Fabric Cryptography raises $33m to enhance privacy

Fabric Cryptography, a Silicon Valley startup focused on improving privacy in the digital ecosystem, has raised $33 million in funding co-led by Blockchain Capital and 1kx.

According to a press release shared with Crypto.news, Fabric Cryptography said the funding will allow it to focus on next-generation cryptography. The company aims to drive real-world adoption of privacy guarantees by leveraging new technology to improve encryption and authentication.

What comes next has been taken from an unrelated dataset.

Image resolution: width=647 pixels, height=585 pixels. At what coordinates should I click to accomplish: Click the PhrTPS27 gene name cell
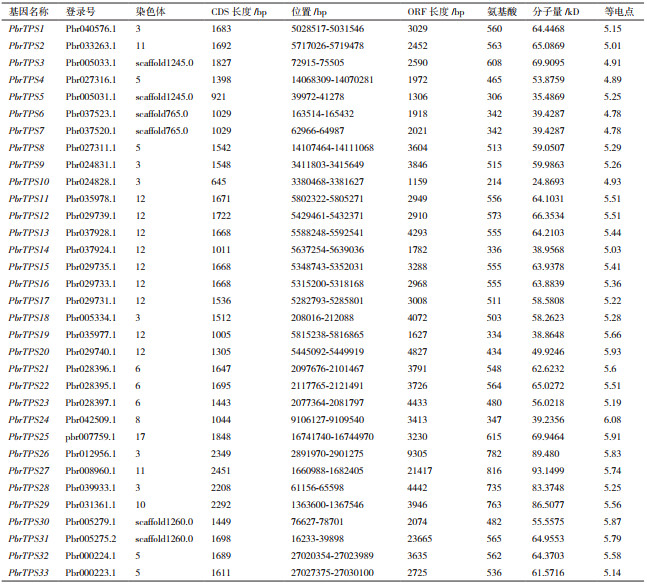coord(29,470)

To achieve this, Fabric is leveraging AI for its Verifiable Processing Unit (VPU). The startup claims that the VPU is an AI chip designed to bring advanced features to cryptography, similar to how Nvidia’s chips are revolutionizing the AI ​​industry. Fabric’s VPU is positioned as the equivalent of the AI-powered graphics processing units currently driving the AI ​​revolution.

The funding will help make this new chip a reality, adding ‘mathematical trust’ to the privacy and big data market. The startup, co-founded by MIT and Stanford dropouts Michael Gao and Tina Ju, has also received backing from Polygon, Offchain Labs, and Matter Labs.

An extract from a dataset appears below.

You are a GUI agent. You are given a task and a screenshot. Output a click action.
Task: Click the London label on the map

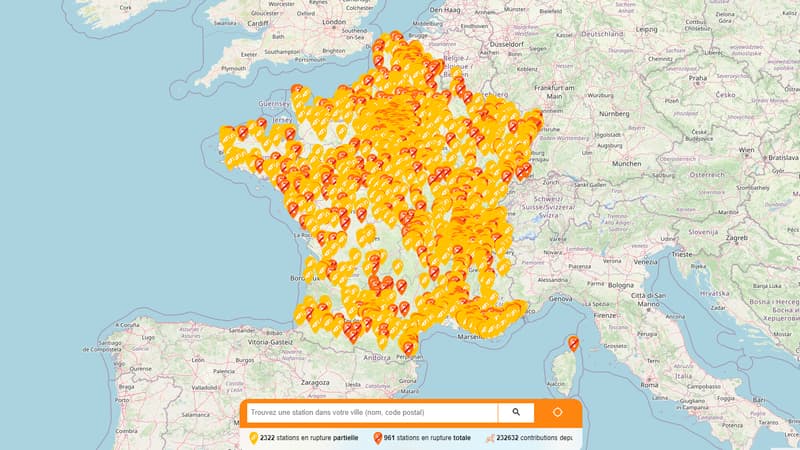(335, 21)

Commenting on the Series A funding round and what it means, Fabric Cryptography co-founder Michael Gao said:

“There is a world of advanced cryptographic algorithms that go beyond protecting our data and could begin to guarantee trust if we could get them to work efficiently. Billions of dollars have been spent on all sorts of better AI chips, but researchers and industry projects in cryptography have had to make do with CPUs or GPUs that were never built for the kind of intensive math that advanced cryptography uses.”

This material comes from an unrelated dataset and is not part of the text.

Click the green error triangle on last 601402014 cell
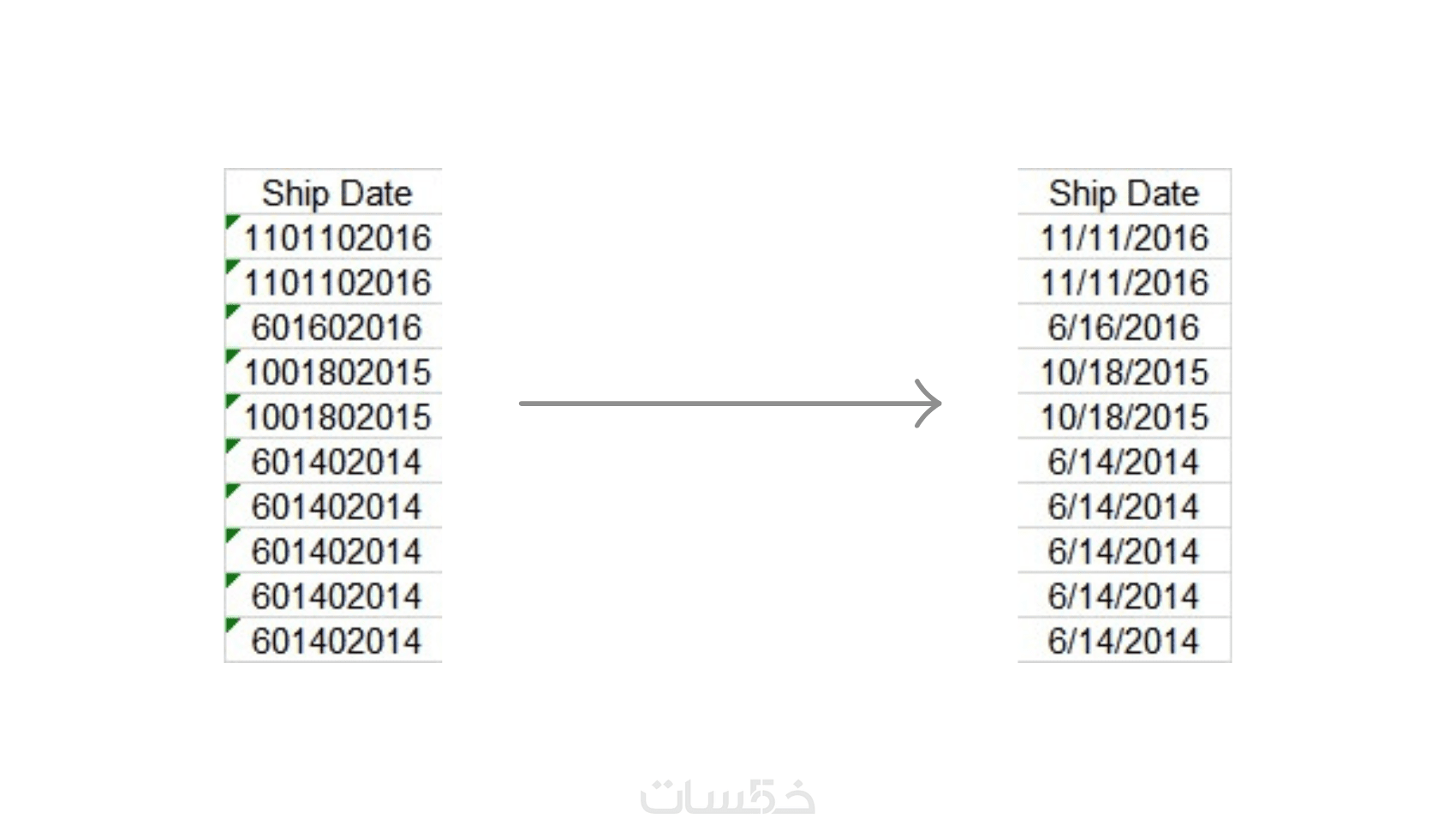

In addition to funding the production of its new chip, Fabric plans to use the funding to scale its software and cryptography teams, as well as its cloud infrastructure.

The $33 million funding round follows $6 million raised in a seed round. Fabric raised $39 million in total in a previous round led by Metaplanet.

When will the VPU go into production?

Fabric expects its silicon chip to enter production later this year. Once deployed, the chip will offer faster speeds compared to core compute units, GPUs, and fixed-function cryptography accelerators.

VPU is designed to complement and improve cryptographic algorithms that currently offer greater privacy guarantees, such as zero-knowledge proofs, fully homomorphic encryption, and multi-party computation. In particular, these are the problems that privacy-focused cryptocurrencies like Zcash (ZEC) are targeting for user adoption.

But experts worry that surveillance hardware could undermine cryptocurrencies’ advances in privacy and data protection.